Task prompt »
Repeat every line of the following material exactly.

Input for this task »

Segment Open

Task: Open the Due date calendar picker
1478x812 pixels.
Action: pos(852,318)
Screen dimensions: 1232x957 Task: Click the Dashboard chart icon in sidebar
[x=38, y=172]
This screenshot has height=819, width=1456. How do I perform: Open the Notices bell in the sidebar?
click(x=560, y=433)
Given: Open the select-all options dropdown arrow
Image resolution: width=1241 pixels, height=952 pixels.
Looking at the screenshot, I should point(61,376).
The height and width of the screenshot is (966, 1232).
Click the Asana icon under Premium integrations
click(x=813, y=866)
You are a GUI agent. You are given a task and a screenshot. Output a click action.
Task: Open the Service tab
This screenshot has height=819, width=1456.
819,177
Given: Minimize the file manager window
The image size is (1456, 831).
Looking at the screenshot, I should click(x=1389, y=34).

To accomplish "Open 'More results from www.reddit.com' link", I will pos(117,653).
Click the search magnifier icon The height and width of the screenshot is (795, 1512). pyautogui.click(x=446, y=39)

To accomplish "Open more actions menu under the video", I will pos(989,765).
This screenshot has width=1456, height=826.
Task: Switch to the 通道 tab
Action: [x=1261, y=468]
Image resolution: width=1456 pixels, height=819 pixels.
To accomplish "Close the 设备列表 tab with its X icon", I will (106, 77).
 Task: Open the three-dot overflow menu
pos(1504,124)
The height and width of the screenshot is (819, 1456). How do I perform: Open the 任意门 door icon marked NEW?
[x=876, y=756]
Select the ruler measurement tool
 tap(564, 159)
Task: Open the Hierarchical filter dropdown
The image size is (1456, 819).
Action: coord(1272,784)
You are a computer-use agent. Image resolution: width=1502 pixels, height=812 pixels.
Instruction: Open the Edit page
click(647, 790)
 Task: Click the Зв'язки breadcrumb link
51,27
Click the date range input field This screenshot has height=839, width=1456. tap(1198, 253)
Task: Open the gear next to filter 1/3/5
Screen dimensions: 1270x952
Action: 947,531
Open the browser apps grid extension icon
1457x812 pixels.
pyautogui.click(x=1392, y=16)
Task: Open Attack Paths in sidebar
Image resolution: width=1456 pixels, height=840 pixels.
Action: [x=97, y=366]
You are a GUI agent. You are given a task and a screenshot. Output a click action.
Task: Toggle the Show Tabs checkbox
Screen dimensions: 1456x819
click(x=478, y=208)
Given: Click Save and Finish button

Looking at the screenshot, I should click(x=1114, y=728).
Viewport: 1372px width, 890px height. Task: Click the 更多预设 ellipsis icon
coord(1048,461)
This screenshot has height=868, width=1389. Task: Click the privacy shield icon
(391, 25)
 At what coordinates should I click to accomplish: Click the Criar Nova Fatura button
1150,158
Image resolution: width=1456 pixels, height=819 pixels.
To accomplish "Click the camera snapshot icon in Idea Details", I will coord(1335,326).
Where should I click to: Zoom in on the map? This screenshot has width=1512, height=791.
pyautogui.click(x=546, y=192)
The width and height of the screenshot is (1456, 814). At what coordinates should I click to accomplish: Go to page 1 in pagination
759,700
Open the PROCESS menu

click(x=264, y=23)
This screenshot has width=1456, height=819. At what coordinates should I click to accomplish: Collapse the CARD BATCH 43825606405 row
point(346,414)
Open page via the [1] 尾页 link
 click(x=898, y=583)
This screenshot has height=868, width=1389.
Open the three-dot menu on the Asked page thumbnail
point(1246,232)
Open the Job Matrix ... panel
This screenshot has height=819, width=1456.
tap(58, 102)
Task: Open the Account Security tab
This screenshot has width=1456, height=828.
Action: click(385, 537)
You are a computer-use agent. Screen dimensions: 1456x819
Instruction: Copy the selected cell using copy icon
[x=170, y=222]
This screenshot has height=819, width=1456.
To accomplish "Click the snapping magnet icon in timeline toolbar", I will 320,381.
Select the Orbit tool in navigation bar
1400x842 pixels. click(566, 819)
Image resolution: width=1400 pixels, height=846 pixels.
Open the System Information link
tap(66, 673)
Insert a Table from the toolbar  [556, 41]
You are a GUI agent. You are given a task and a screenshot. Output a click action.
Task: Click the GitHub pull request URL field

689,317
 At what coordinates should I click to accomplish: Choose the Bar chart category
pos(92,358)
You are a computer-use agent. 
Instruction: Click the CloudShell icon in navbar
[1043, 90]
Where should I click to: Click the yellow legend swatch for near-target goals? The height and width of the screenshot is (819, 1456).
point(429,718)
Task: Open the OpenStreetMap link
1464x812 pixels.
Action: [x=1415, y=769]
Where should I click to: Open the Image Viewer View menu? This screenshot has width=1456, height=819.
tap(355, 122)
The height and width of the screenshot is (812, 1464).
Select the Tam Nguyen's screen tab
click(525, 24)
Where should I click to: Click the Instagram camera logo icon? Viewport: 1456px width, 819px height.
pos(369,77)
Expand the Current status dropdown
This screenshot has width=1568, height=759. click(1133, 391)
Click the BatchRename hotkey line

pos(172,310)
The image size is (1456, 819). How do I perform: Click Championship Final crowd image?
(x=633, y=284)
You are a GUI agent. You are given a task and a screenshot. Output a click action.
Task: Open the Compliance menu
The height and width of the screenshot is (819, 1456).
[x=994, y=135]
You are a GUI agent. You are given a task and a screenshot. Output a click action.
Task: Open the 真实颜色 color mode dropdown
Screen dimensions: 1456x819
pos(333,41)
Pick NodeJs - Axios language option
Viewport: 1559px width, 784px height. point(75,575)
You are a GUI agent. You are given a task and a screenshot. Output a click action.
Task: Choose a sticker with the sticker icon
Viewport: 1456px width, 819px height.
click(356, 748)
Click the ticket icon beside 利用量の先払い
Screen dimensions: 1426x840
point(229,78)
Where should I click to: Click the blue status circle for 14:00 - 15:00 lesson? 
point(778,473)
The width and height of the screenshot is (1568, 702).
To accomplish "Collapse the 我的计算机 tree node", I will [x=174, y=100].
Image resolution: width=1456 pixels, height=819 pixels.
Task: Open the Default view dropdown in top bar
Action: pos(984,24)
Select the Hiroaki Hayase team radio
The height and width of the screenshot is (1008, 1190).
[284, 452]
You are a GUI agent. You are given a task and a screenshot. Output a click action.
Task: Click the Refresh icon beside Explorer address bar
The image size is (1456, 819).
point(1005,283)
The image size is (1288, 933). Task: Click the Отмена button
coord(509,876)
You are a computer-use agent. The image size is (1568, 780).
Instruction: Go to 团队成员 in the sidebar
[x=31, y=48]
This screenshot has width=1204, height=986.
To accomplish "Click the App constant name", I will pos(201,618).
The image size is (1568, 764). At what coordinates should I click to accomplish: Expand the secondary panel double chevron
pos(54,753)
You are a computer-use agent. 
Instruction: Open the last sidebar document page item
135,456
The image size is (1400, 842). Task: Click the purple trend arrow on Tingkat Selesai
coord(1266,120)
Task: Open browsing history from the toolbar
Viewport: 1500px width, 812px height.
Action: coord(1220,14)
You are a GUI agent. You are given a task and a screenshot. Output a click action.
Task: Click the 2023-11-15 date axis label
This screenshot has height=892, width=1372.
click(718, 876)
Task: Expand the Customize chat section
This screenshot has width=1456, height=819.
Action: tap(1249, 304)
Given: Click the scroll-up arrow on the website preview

Segment Closed

Exercise answer »
Task: Open the Due date calendar picker
1478x812 pixels.
Action: pos(852,318)
Screen dimensions: 1232x957 Task: Click the Dashboard chart icon in sidebar
[x=38, y=172]
This screenshot has height=819, width=1456. How do I perform: Open the Notices bell in the sidebar?
click(x=560, y=433)
Given: Open the select-all options dropdown arrow
Image resolution: width=1241 pixels, height=952 pixels.
Looking at the screenshot, I should point(61,376).
The height and width of the screenshot is (966, 1232).
Click the Asana icon under Premium integrations
click(x=813, y=866)
You are a GUI agent. You are given a task and a screenshot. Output a click action.
Task: Open the Service tab
This screenshot has height=819, width=1456.
819,177
Given: Minimize the file manager window
The image size is (1456, 831).
Looking at the screenshot, I should click(x=1389, y=34).

To accomplish "Open 'More results from www.reddit.com' link", I will pos(117,653).
Click the search magnifier icon The height and width of the screenshot is (795, 1512). pyautogui.click(x=446, y=39)

To accomplish "Open more actions menu under the video", I will pos(989,765).
This screenshot has width=1456, height=826.
Task: Switch to the 通道 tab
Action: [x=1261, y=468]
Image resolution: width=1456 pixels, height=819 pixels.
To accomplish "Close the 设备列表 tab with its X icon", I will (106, 77).
 Task: Open the three-dot overflow menu
pos(1504,124)
The height and width of the screenshot is (819, 1456). How do I perform: Open the 任意门 door icon marked NEW?
[x=876, y=756]
Select the ruler measurement tool
 tap(564, 159)
Task: Open the Hierarchical filter dropdown
The image size is (1456, 819).
Action: coord(1272,784)
You are a computer-use agent. Image resolution: width=1502 pixels, height=812 pixels.
Instruction: Open the Edit page
click(647, 790)
 Task: Click the Зв'язки breadcrumb link
51,27
Click the date range input field This screenshot has height=839, width=1456. tap(1198, 253)
Task: Open the gear next to filter 1/3/5
Screen dimensions: 1270x952
Action: 947,531
Open the browser apps grid extension icon
1457x812 pixels.
pyautogui.click(x=1392, y=16)
Task: Open Attack Paths in sidebar
Image resolution: width=1456 pixels, height=840 pixels.
Action: [x=97, y=366]
You are a GUI agent. You are given a task and a screenshot. Output a click action.
Task: Toggle the Show Tabs checkbox
Screen dimensions: 1456x819
click(x=478, y=208)
Given: Click Save and Finish button

Looking at the screenshot, I should click(x=1114, y=728).
Viewport: 1372px width, 890px height. Task: Click the 更多预设 ellipsis icon
coord(1048,461)
This screenshot has height=868, width=1389. Task: Click the privacy shield icon
(391, 25)
 At what coordinates should I click to accomplish: Click the Criar Nova Fatura button
1150,158
Image resolution: width=1456 pixels, height=819 pixels.
To accomplish "Click the camera snapshot icon in Idea Details", I will coord(1335,326).
Where should I click to: Zoom in on the map? This screenshot has width=1512, height=791.
pyautogui.click(x=546, y=192)
The width and height of the screenshot is (1456, 814). At what coordinates should I click to accomplish: Go to page 1 in pagination
759,700
Open the PROCESS menu

click(x=264, y=23)
This screenshot has width=1456, height=819. At what coordinates should I click to accomplish: Collapse the CARD BATCH 43825606405 row
point(346,414)
Open page via the [1] 尾页 link
 click(x=898, y=583)
This screenshot has height=868, width=1389.
Open the three-dot menu on the Asked page thumbnail
point(1246,232)
Open the Job Matrix ... panel
This screenshot has height=819, width=1456.
tap(58, 102)
Task: Open the Account Security tab
This screenshot has width=1456, height=828.
Action: click(385, 537)
You are a computer-use agent. Screen dimensions: 1456x819
Instruction: Copy the selected cell using copy icon
[x=170, y=222]
This screenshot has height=819, width=1456.
To accomplish "Click the snapping magnet icon in timeline toolbar", I will 320,381.
Select the Orbit tool in navigation bar
1400x842 pixels. click(566, 819)
Image resolution: width=1400 pixels, height=846 pixels.
Open the System Information link
tap(66, 673)
Insert a Table from the toolbar  [556, 41]
You are a GUI agent. You are given a task and a screenshot. Output a click action.
Task: Click the GitHub pull request URL field

689,317
 At what coordinates should I click to accomplish: Choose the Bar chart category
pos(92,358)
You are a computer-use agent. 
Instruction: Click the CloudShell icon in navbar
[1043, 90]
Where should I click to: Click the yellow legend swatch for near-target goals? The height and width of the screenshot is (819, 1456).
point(429,718)
Task: Open the OpenStreetMap link
1464x812 pixels.
Action: [x=1415, y=769]
Where should I click to: Open the Image Viewer View menu? This screenshot has width=1456, height=819.
tap(355, 122)
The height and width of the screenshot is (812, 1464).
Select the Tam Nguyen's screen tab
click(525, 24)
Where should I click to: Click the Instagram camera logo icon? Viewport: 1456px width, 819px height.
pos(369,77)
Expand the Current status dropdown
This screenshot has width=1568, height=759. click(1133, 391)
Click the BatchRename hotkey line

pos(172,310)
The image size is (1456, 819). How do I perform: Click Championship Final crowd image?
(x=633, y=284)
You are a GUI agent. You are given a task and a screenshot. Output a click action.
Task: Open the Compliance menu
The height and width of the screenshot is (819, 1456).
[x=994, y=135]
You are a GUI agent. You are given a task and a screenshot. Output a click action.
Task: Open the 真实颜色 color mode dropdown
Screen dimensions: 1456x819
pos(333,41)
Pick NodeJs - Axios language option
Viewport: 1559px width, 784px height. point(75,575)
You are a GUI agent. You are given a task and a screenshot. Output a click action.
Task: Choose a sticker with the sticker icon
Viewport: 1456px width, 819px height.
click(356, 748)
Click the ticket icon beside 利用量の先払い
Screen dimensions: 1426x840
point(229,78)
Where should I click to: Click the blue status circle for 14:00 - 15:00 lesson? 
point(778,473)
The width and height of the screenshot is (1568, 702).
To accomplish "Collapse the 我的计算机 tree node", I will [x=174, y=100].
Image resolution: width=1456 pixels, height=819 pixels.
Task: Open the Default view dropdown in top bar
Action: pos(984,24)
Select the Hiroaki Hayase team radio
The height and width of the screenshot is (1008, 1190).
[284, 452]
You are a GUI agent. You are given a task and a screenshot. Output a click action.
Task: Click the Refresh icon beside Explorer address bar
The image size is (1456, 819).
point(1005,283)
The image size is (1288, 933). Task: Click the Отмена button
coord(509,876)
You are a computer-use agent. The image size is (1568, 780).
Instruction: Go to 团队成员 in the sidebar
[x=31, y=48]
This screenshot has width=1204, height=986.
To accomplish "Click the App constant name", I will pos(201,618).
The image size is (1568, 764). At what coordinates should I click to accomplish: Expand the secondary panel double chevron
pos(54,753)
You are a computer-use agent. 
Instruction: Open the last sidebar document page item
135,456
The image size is (1400, 842). Task: Click the purple trend arrow on Tingkat Selesai
coord(1266,120)
Task: Open browsing history from the toolbar
Viewport: 1500px width, 812px height.
Action: coord(1220,14)
You are a GUI agent. You are given a task and a screenshot. Output a click action.
Task: Click the 2023-11-15 date axis label
This screenshot has height=892, width=1372.
click(718, 876)
Task: Expand the Customize chat section
This screenshot has width=1456, height=819.
Action: tap(1249, 304)
Given: Click the scroll-up arrow on the website preview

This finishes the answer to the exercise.